September 11, 2017 at 7:40 am (Anti-Racism, Civil liberties, culture, Europe, Human rights, internationalism, music, posted by JD, unions, workers)


published in the Morning Star

Saturday 9th Sept 2017

Freedom of movement in Europe is a vital concern for performers who tour, writes HORACE TRUBRIDGE


THE fact that most unions here at the TUC Conference have put forward motions on Brexit shows just how important the issue of leaving the EU is to workers.

At the Musicians’ Union (MU), we have some very specific concerns that go right to the heart of what our members do and how they work.

Most professional musicians and performers rely on touring and travelling as part of their careers. Many of the MU’s 30,000 members work in Europe either on a freelance basis with orchestras, touring as an individual or group or working for theatre producers or orchestras on touring productions.

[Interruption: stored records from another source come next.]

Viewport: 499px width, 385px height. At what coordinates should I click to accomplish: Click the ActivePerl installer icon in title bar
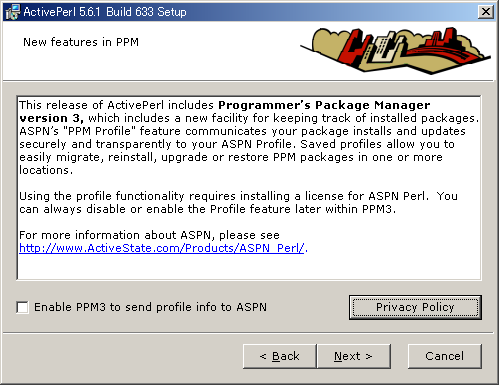13,12
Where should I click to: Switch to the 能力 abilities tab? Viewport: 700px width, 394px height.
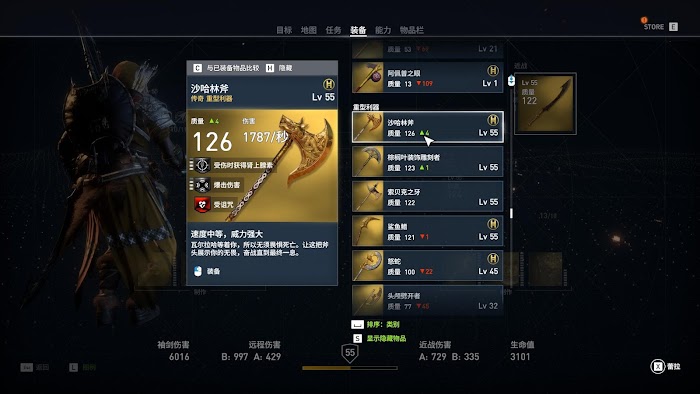click(x=383, y=30)
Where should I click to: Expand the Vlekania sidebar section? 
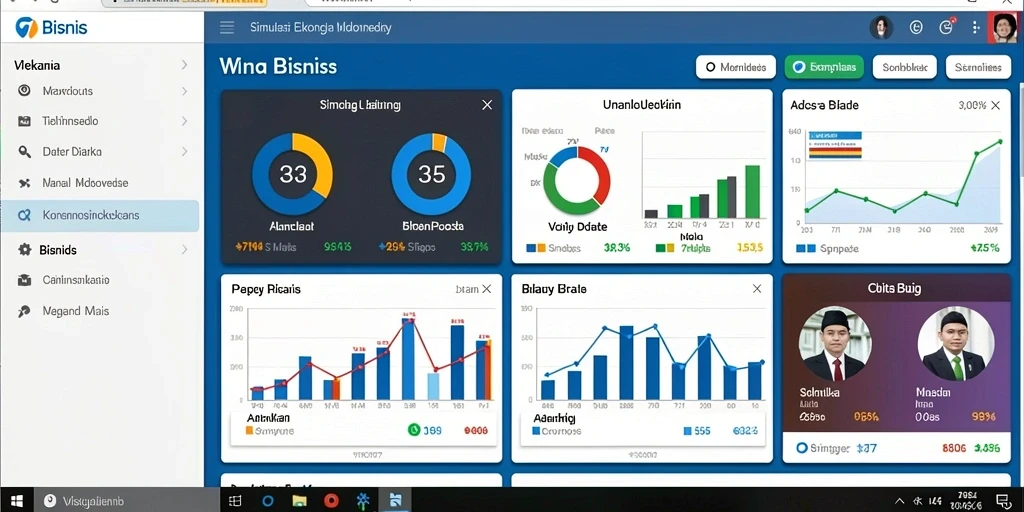pyautogui.click(x=101, y=65)
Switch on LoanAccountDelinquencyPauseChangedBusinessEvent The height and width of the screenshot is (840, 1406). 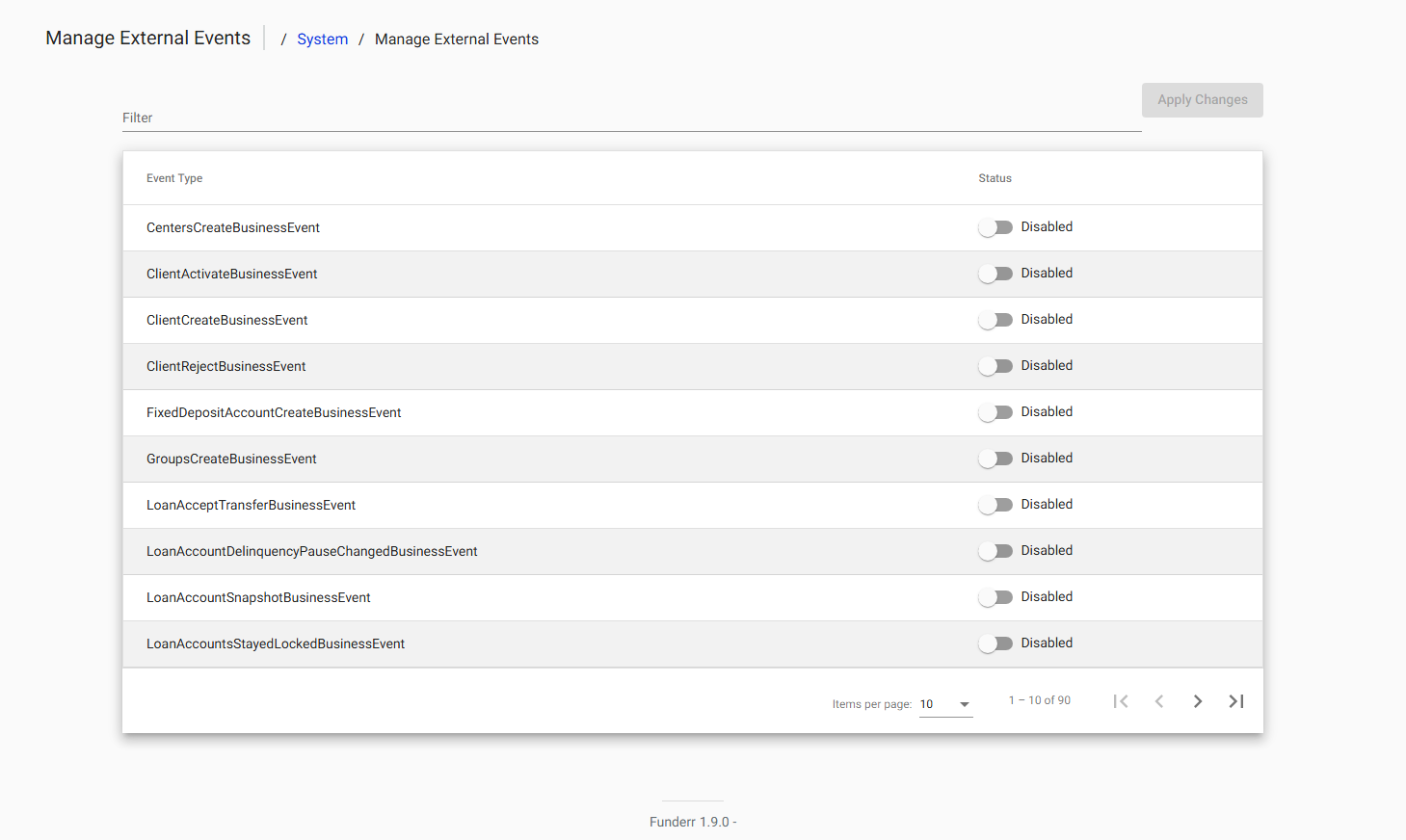[x=996, y=550]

Some performers can be working in several different European countries over the course of a few days, and gigs or tours are sometimes arranged at very short notice, so the possible introduction of work permissions and/or visas for British performers touring and working in Europe could be extremely detrimental. Individuals without representation or financial backing are likely to struggle the most with the extra costs and admin that this might entail.

The vote to leave the EU is already having an impact in this area: the European Union Baroque Orchestra has already left the UK for Antwerp, in part due to concerns over restricted freedom of movement for working musicians.

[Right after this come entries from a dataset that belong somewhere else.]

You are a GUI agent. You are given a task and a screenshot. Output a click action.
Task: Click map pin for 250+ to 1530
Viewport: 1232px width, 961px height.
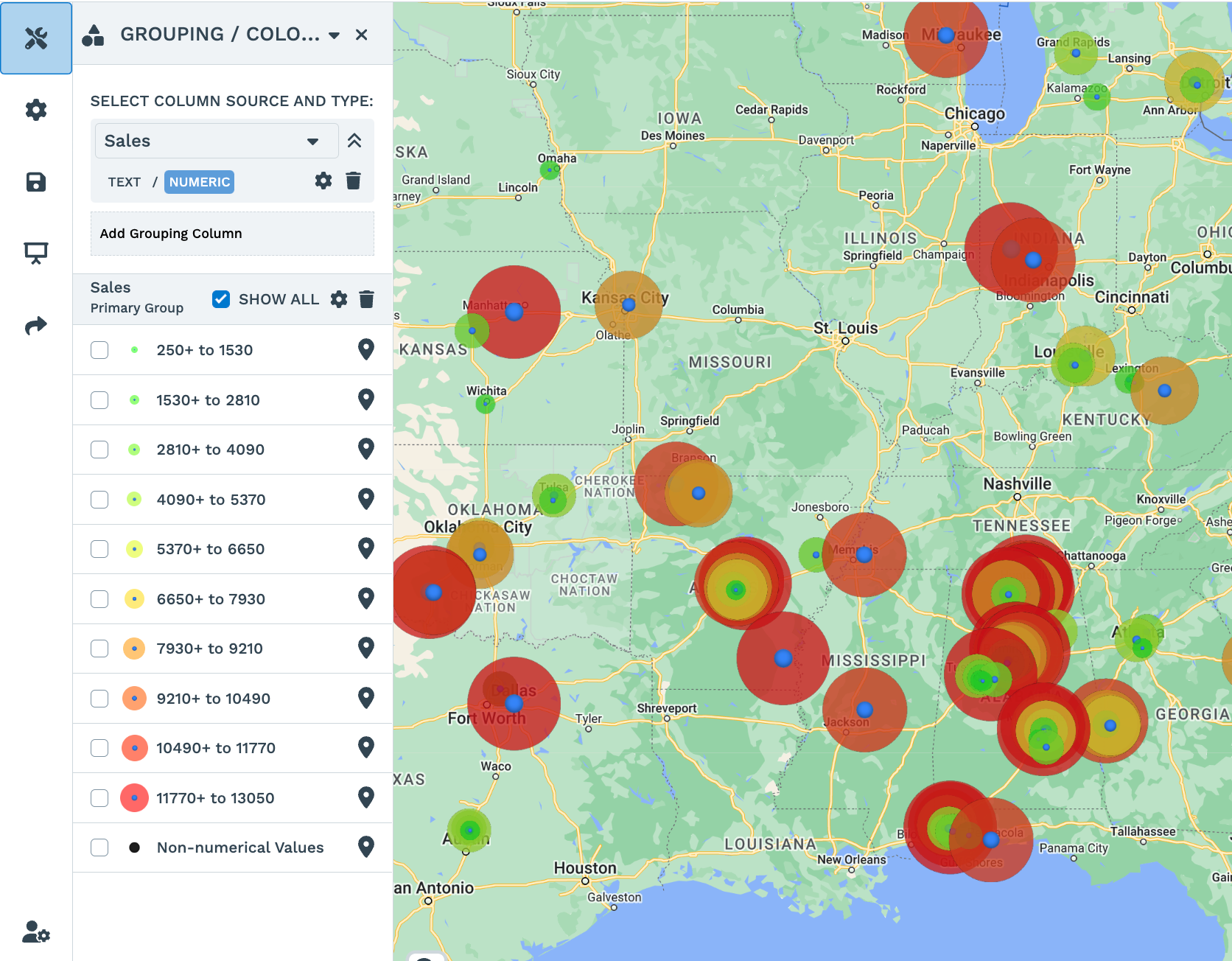[x=365, y=350]
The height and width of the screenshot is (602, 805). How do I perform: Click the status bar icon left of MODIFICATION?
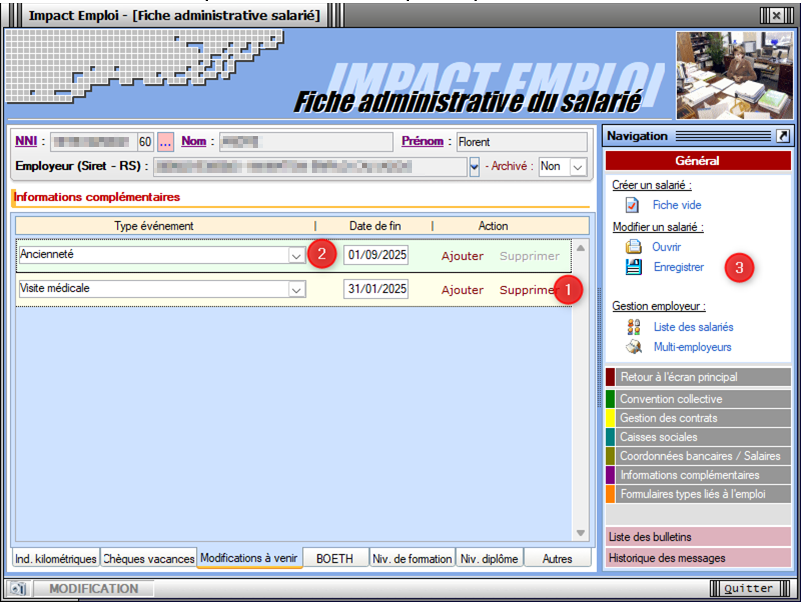[18, 589]
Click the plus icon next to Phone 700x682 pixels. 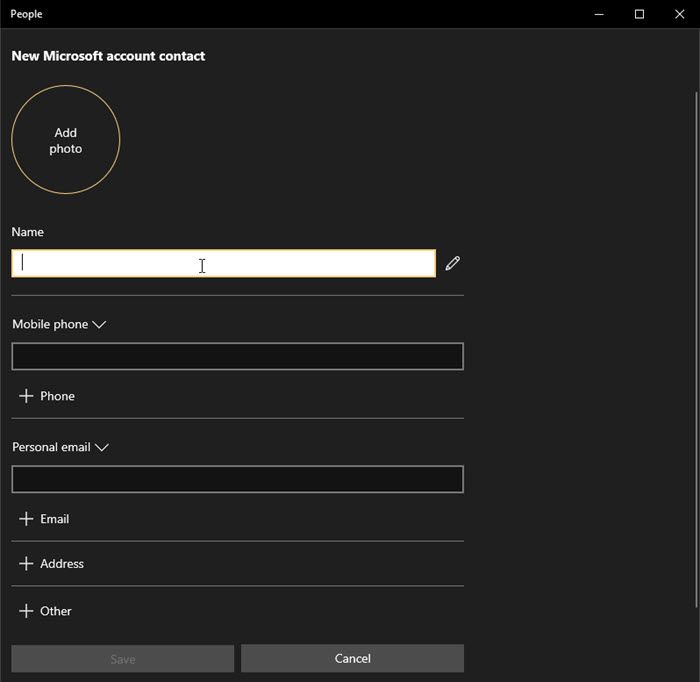click(x=26, y=396)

In a post-Brexit Europe will a European festival find it easier to give the gig to a French band rather than a British band? That is my fear.

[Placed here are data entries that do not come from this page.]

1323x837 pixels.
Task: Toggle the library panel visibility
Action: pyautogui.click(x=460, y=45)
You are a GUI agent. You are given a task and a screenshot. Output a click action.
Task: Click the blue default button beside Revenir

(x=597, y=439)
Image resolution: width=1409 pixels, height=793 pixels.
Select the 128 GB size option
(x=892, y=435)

The MU is campaigning for reciprocal free movement for musicians and performers across the EU’s 27 member states, in the form of an exemption from visa and work permit rules for performers.

Over the past couple of months, we have been asking MPs and peers to sign up to a pledge — to ensure that professional musicians and performers continue to be able to travel easily across Europe post-Brexit for time-limited activities such as touring and performing with minimum administrative burdens.

To date, more than 80 MPs and peers have signed up to our pledge and we will be working with them to help ensure that musicians continue to be able to do their jobs post-Brexit.

Of course freedom of movement is not the only concern that we have associated with Brexit. The majority of copyright law that protects performers’ rights is enshrined in European law, and although we have had assurances that the government does not intend to reduce copyright protections post-Brexit, there are as yet no guarantees on that front.

Equally, the arts currently receive a great deal of funding from the EU. The loss of European Social Funds for arts organisations is going to hit particularly hard.

There are a number of regional music organisations that have been sustained by European Social Funding (ESF) that will see that money cease with very little chance of the shortfall being picked up by local authorities or central government.

During 2014-2020, the ESF and European Regional Development Fund were due to invest around €11.8 billion across the UK. How much of that money we will still receive remains to be seen.

The MU was vehemently against Brexit right from the start, not just for the reasons I have listed so far, but because Brexit threatens the whole culture of our country.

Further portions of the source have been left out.